A une époque où les aliénés sont enfermés et déchus de leurs droits, tout est fait pour plonger les malades dans un monde où la folie n’existe pas. Les dames sont en crinoline, les messieurs en costume d’alpaga. Ils se promènent paisiblement, suivis pas à pas par des infirmiers, dans les allées du parc dont les arbres masquent au printemps les murs sur lesquels on a fixé des tessons de bouteille – qu’on dit installés pour » empêcher les larcins que les mendiants du quartier pourraient commettre dans le verger ou le poulailler « . Le jardin est assez vaste pour donner l’illusion de la liberté aux patients et l’hôtel du XVIIIe siècle qui contient des chambres personnelles, un fumoir, un billard, un salon qui constitue le centre stratégique et mondain de l’institution est admirablement meublé. L’endroit a des allures de maison de campagne ouverte à une compagnie choisie.

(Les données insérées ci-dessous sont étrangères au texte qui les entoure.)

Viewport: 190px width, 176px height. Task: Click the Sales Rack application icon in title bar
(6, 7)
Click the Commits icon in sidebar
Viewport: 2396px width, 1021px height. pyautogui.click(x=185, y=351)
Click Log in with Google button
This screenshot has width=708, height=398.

Car si le médecin soigne aussi parfois à domicile, le séjour dans cette institution n’est en revanche accessible qu’aux couches les plus aisées de la société du Second Empire. Ainsi madame Aupick, la mère de Charles Baudelaire, proche de Zola, ne pourra y envoyer son fils à son grand désespoir.

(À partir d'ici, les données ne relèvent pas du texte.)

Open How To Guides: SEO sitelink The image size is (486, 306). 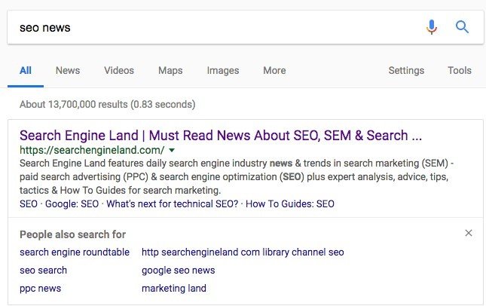[290, 204]
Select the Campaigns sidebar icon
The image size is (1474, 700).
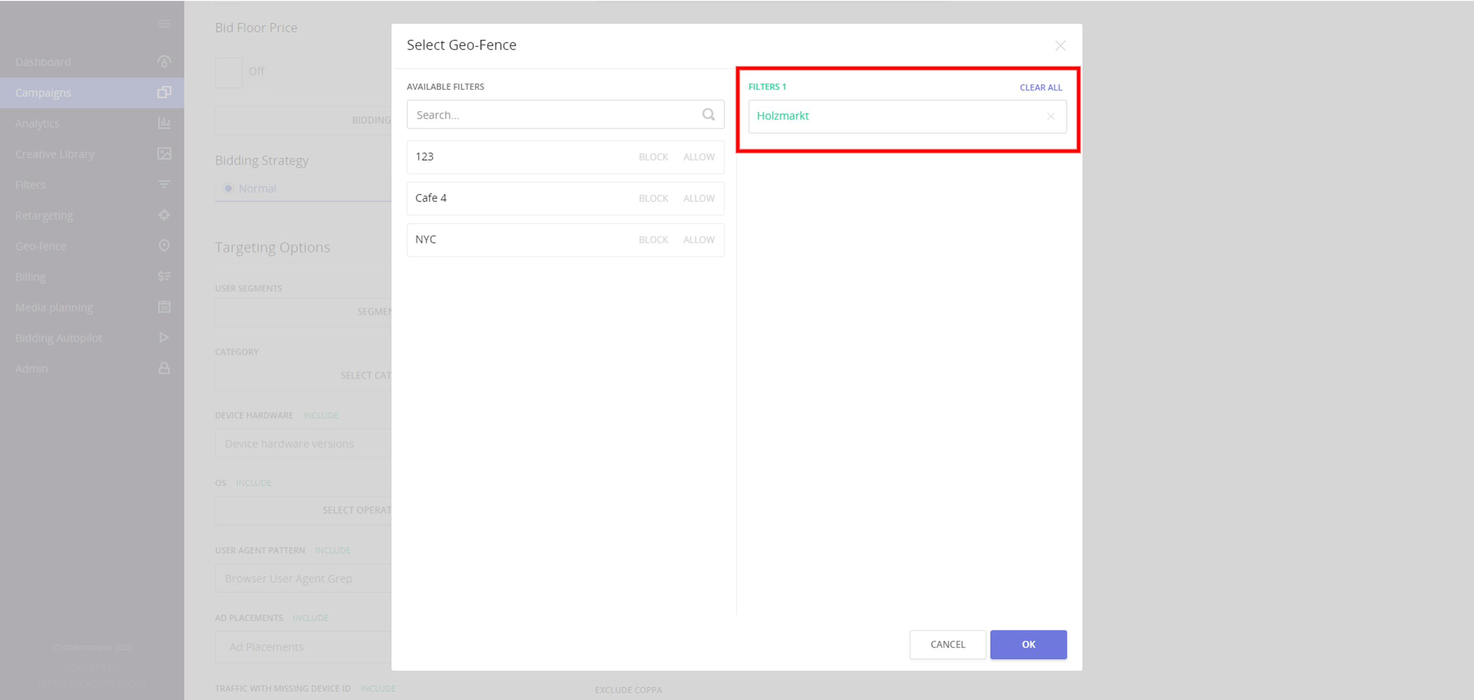[x=164, y=92]
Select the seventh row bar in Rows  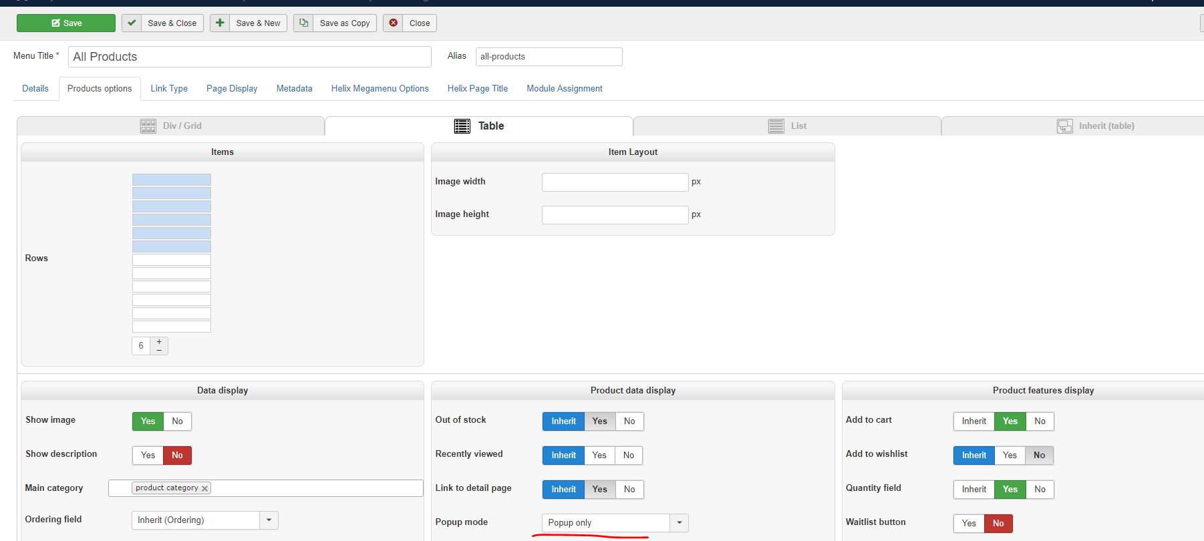[x=172, y=260]
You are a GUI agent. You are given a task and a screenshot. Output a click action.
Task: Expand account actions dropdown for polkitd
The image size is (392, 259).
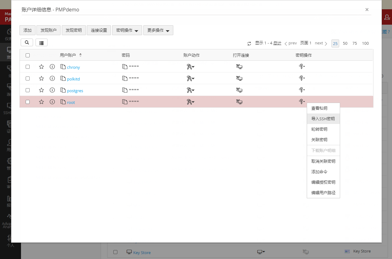point(190,79)
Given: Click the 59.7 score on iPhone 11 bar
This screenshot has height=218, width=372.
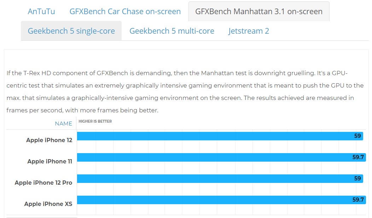Looking at the screenshot, I should pos(358,157).
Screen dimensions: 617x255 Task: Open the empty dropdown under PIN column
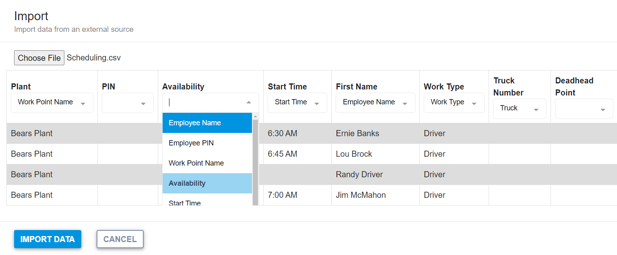click(x=127, y=103)

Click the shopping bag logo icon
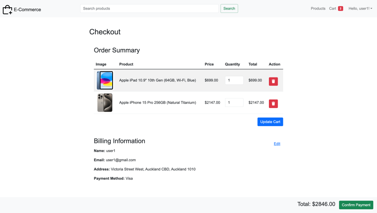pos(7,10)
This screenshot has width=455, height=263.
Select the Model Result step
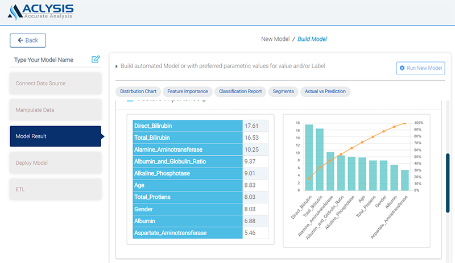(x=55, y=136)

Grâce à la découverte d’archives inédites, détaillant des lettres et des milliers de diagnostics, Laure Murat nous révèle l’aventure d’un lieu sans équivalent dans l’histoire de la psychiatrie. Alors que certaines anecdotes délicieuses prêtent à rire – cf. les rebondissements liés aux faveurs et défaveurs de l’une des plus célèbres maîtresses de l’empereur, la comtesse de Castiglione (à gauche), qui passa les trente dernières années de sa vie à se faire prendre en photographie dans les costumes les plus fous – l’on est en revanche touché par le récit des crises des aliénés plus dangereux pour lesquelles on utilise les » bricoles » – liens utilisés pour attacher les pieds et poignets du patient à son lit – ou par la maladie de Maupassant dont les derniers mois sont marqués par un délire incessant entretenu par des hallucinations de tout genre.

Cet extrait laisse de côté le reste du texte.